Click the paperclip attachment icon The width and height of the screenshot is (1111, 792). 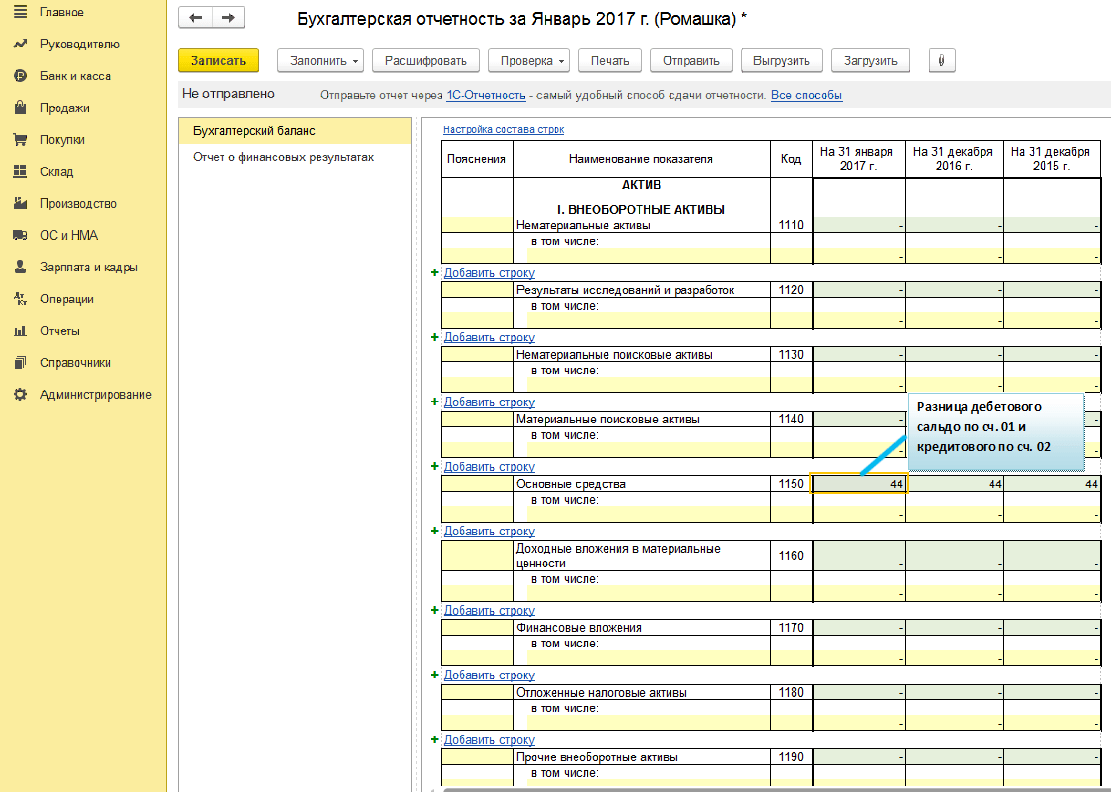tap(941, 61)
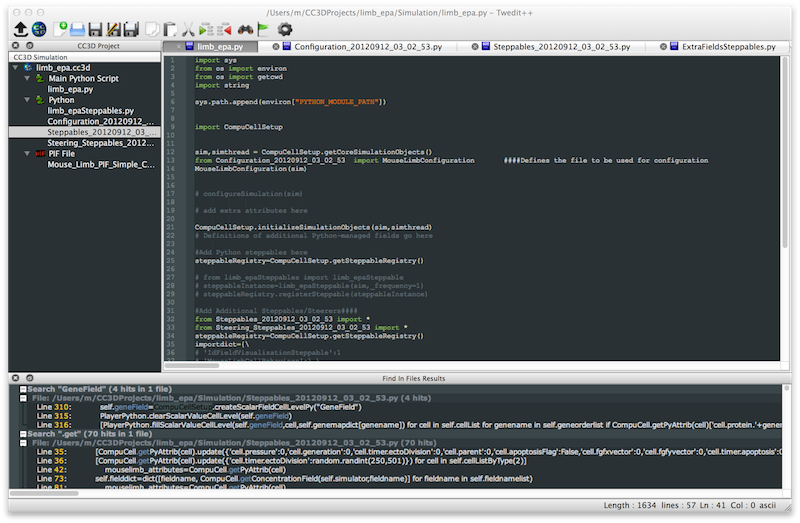Image resolution: width=800 pixels, height=523 pixels.
Task: Collapse the PIF File node
Action: 27,154
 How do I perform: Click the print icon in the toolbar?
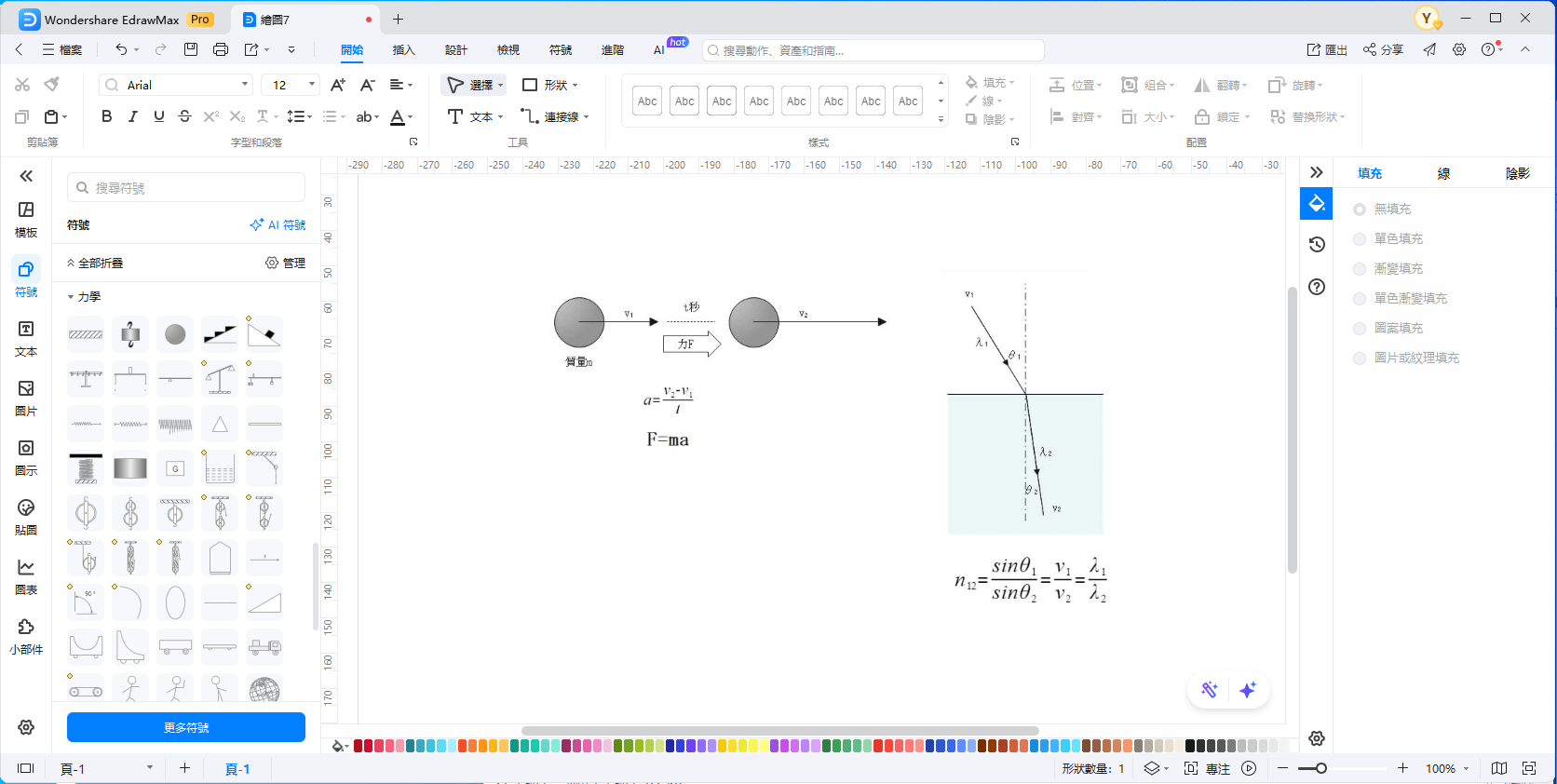pyautogui.click(x=221, y=49)
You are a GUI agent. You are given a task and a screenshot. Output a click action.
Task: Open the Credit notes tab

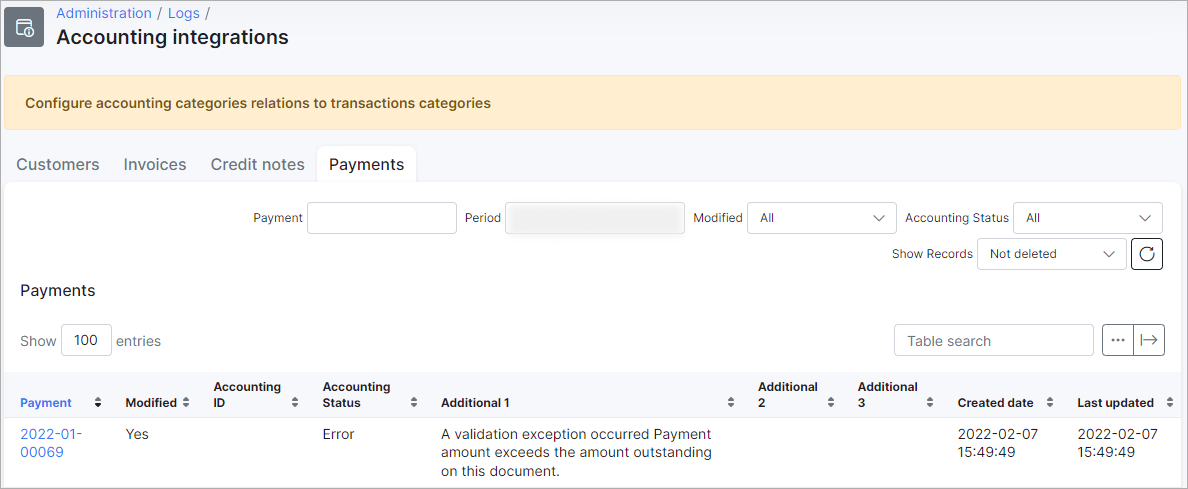coord(257,165)
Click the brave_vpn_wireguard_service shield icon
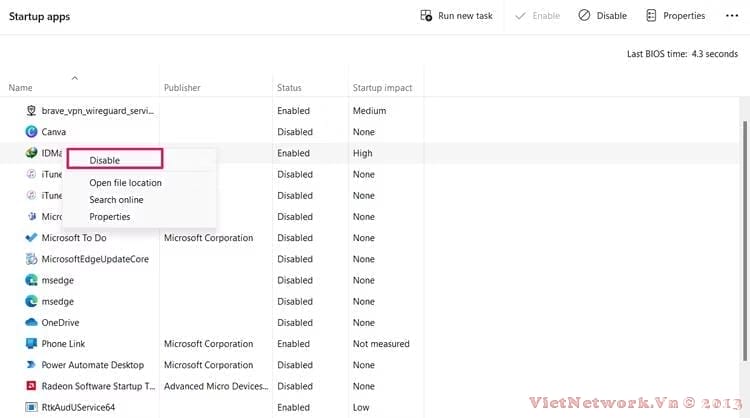This screenshot has height=418, width=750. [31, 111]
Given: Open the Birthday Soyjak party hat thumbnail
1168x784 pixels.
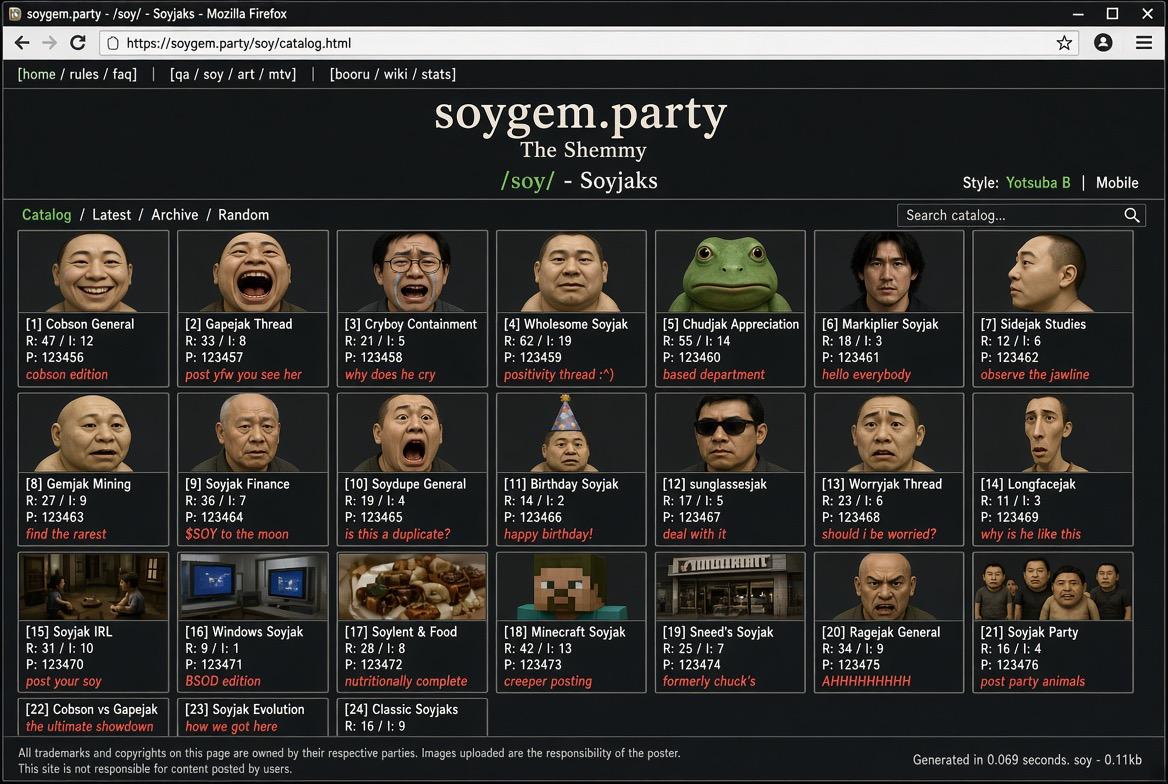Looking at the screenshot, I should [x=571, y=433].
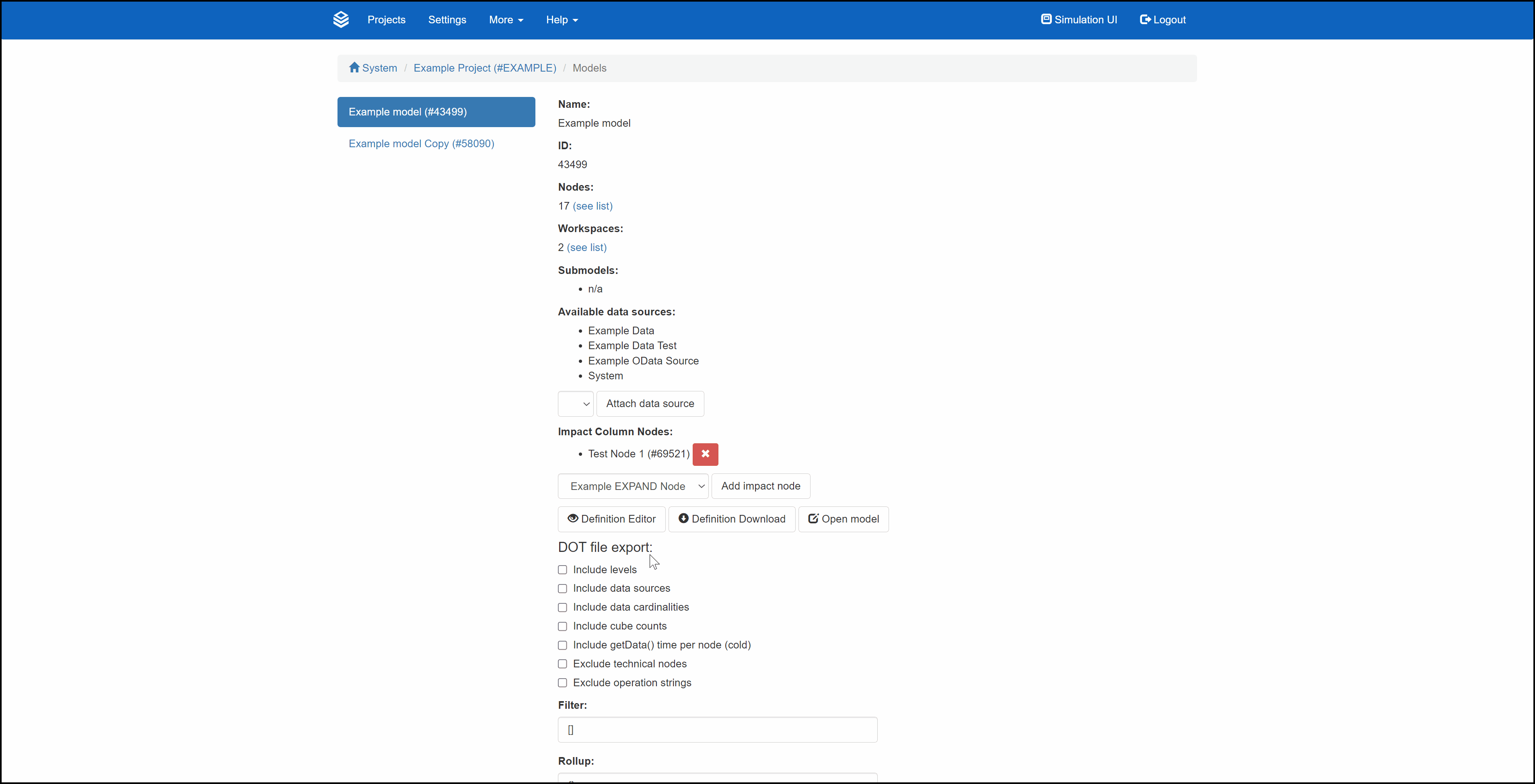Open the data source selection dropdown

pos(576,404)
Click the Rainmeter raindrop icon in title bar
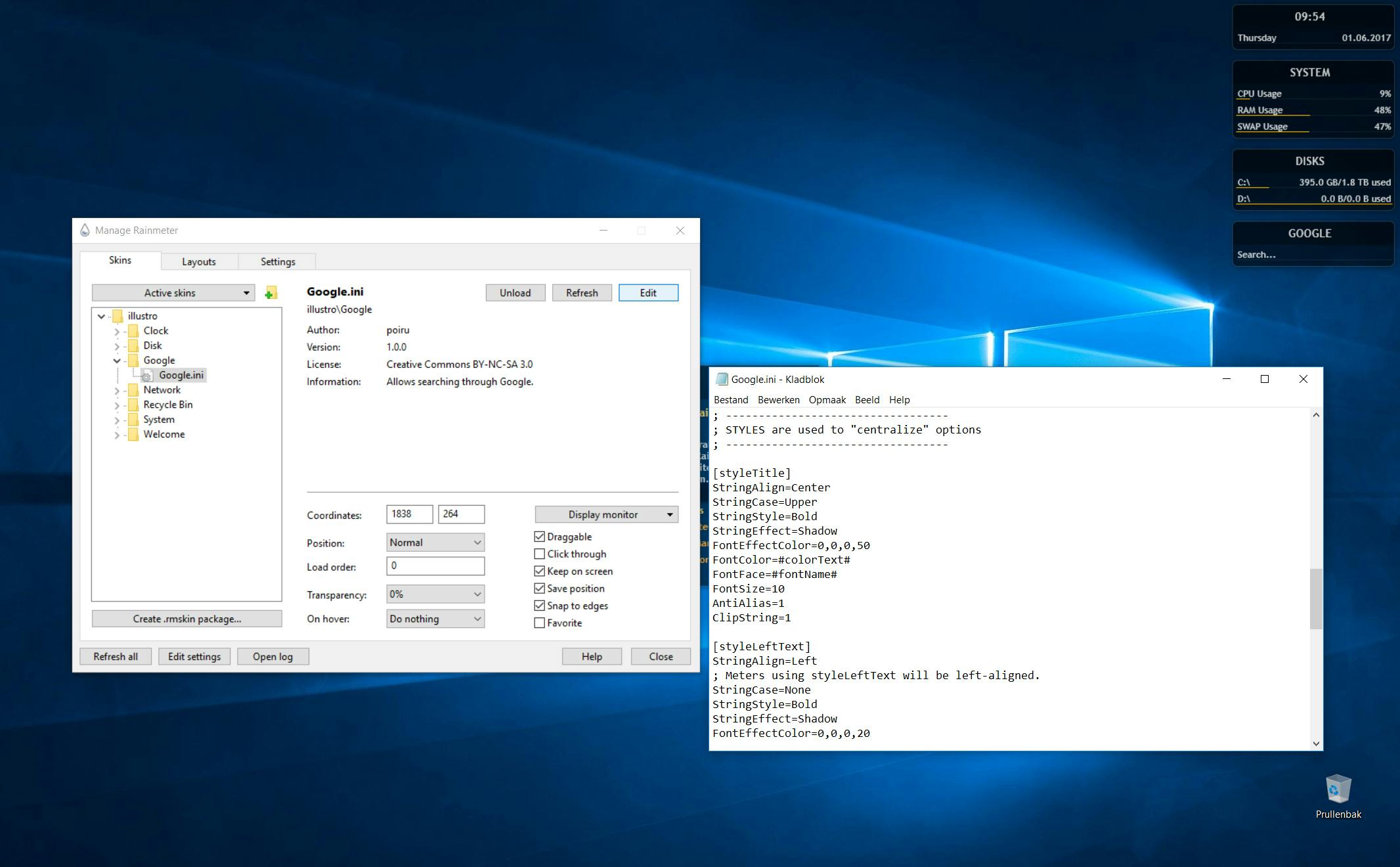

▬▬▬▬▬▬

● **TASK DIRECTIONS**:
Can you recast the items as a Markdown table with the columns Row and Text, numbering each line in Row and skipping blank lines? Begin at the line that has "Click the brave_vpn_wireguard_service" and continue through the last of the items, and leave the pictures out.

● **PROBLEM SOLUTION**:
| Row | Text |
|---|---|
| 1 | Click the brave_vpn_wireguard_service shield icon |
| 2 | This screenshot has height=418, width=750. [31, 111] |
| 3 | Given: Open the Birthday Soyjak party hat thumbnail |
| 4 | 1168x784 pixels. |
| 5 | Looking at the screenshot, I should [x=571, y=433]. |
| 6 | Open the data source selection dropdown |
| 7 | pos(576,404) |
| 8 | Click the Rainmeter raindrop icon in title bar |